Bus Atac a Roma (Ansa)

Roma Capoccia

Un tram chiamato Covid: le confessioni di un pendolare Atac

Andrea Venanzoni

La corsa ai posti migliori diventa una gara per la vita. Ma quando la densità antropica nel vagone diventa simile a un carnaio da rave a Ibiza, allora i più disperati si siedono comunque. Non resta che sperare in scioperi e smart working

Servizio pubblico o sevizia pubblica? È il primo pensiero che mi balena per la testa mentre fermo sulla banchina attendo che lo sferragliante trenino Roma-Lido mi aliti in faccia la sua aria calda: con gentile eufemismo lo si definisce ‘rimodulato’, ovvero un convoglio ogni venti minuti in piena ora di punta. Quando, per miracolo, ne dovesse arrivare uno quasi puntuale ti viene in mente la frase di Karl Kraus, ‘ci sono dei treni non puntuali che non sanno abituarsi ad attenersi ai loro ritardi’. Pendolari e redivivi studenti, con le scuole riaperte, che si accalcano in una configurazione laocoontica a metà tra un dipinto di Escher e un match di wrestling: la corsa ai posti migliori diventa una gara per la vita, anche perché le sedute sono contingentate, presidiate da adesivi che vieterebbero l’utilizzo dei posti intermedi.
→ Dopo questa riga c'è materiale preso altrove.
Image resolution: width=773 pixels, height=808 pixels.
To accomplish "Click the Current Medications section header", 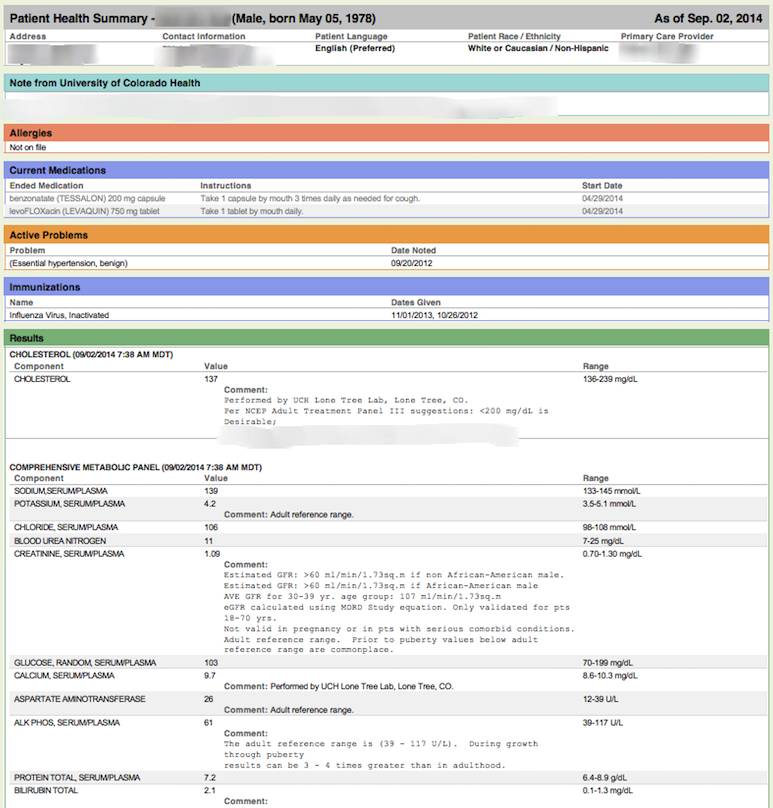I will pos(58,170).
Condizionale d’obbligo: quando la densità antropica nel vagone diventa simile a un carnaio da rave a Ibiza in tempi pre-pandemici e l’aria si rende irrespirabile, con gli occhiali appannati dalla calca inumana e dalle mascherine ormai così aderenti al volto da essere divenuti bendaggi alla Silent Hill, i più disperati finiscono per violare quel precetto e si siedono comunque.

 

Nessuna traccia di contingentamento dei vagoni: d’altronde la ‘rimodulazione’, cioè il passaggio in ritardo strutturale dei convogli, renderebbe impossibile rispettare quote di passeggeri da far salire e altre da lasciare a terra, in un circuito vizioso da difficile tenuta dell’ordine pubblico. Finita così? Chiaramente no. Perché in certa misura il trasporto pubblico romano è divenuto la prosecuzione della patafisica, l’arte di vedere l’invisibile, decantata da Alfred Jarry: deve esserci una motivazione, ti dici, una razionalità invisibile dietro certe scelte. Prendiamo i percorsi anti-contagio predisposti nelle fermate della metro: sono state sbarrate modello assedio di Stalingrado le cancellate, interdetti alcuni passaggi, piantati paletti che costringono a una gincana che farebbe rimpiangere Giochi senza Frontiere. E così ondate su ondate di pendolari si incanalano tutte per lo stesso punto, col risultato di maxi-ingorghi che toglierebbero il sonno per settimane al Cts. Se tentate di utilizzare le scale mobili o gli ascensori ci saranno buonissime possibilità li troviate non funzionanti.

 

 

Anche qui, gentile eufemismo per addolcire la realtà dei fatti; ci saranno paraventi e segnali di sempiterni lavori che come la Sagrada Familia del Gaudì rendono gli impianti di traslazione una opera d’arte postmoderna in continuo divenire. Se ne contano ad oggi 186 non funzionanti, per la comprensibile gioia dei disabili, in alcuni casi portati a braccia da volenterosi pendolari come accaduto qualche tempo addietro a Termini. Termini, già. Dopo ‘Ultima fermata Brooklyn’ di Hubert Selby jr., adesso c’è ‘Ultima fermata Termini’, perché le stazioni immediatamente successive di Castro Pretorio e Policlinico, che in teoria servirebbero Biblioteca Nazionale, Ospedale Umberto I e Università La Sapienza, sono chiuse da mesi per lavori. Allora, ti dici, prenderò il bus. Certo, quando passa. Carnaio su ruote con la gente che si sporge dai finestrini, per poter scegliere se respirare l’aria viziata di covid o il venticello gonfio di smog. Ormai per salvarti non ti resta che sperare nella indizione di uno sciopero o nello smart working. O in entrambi.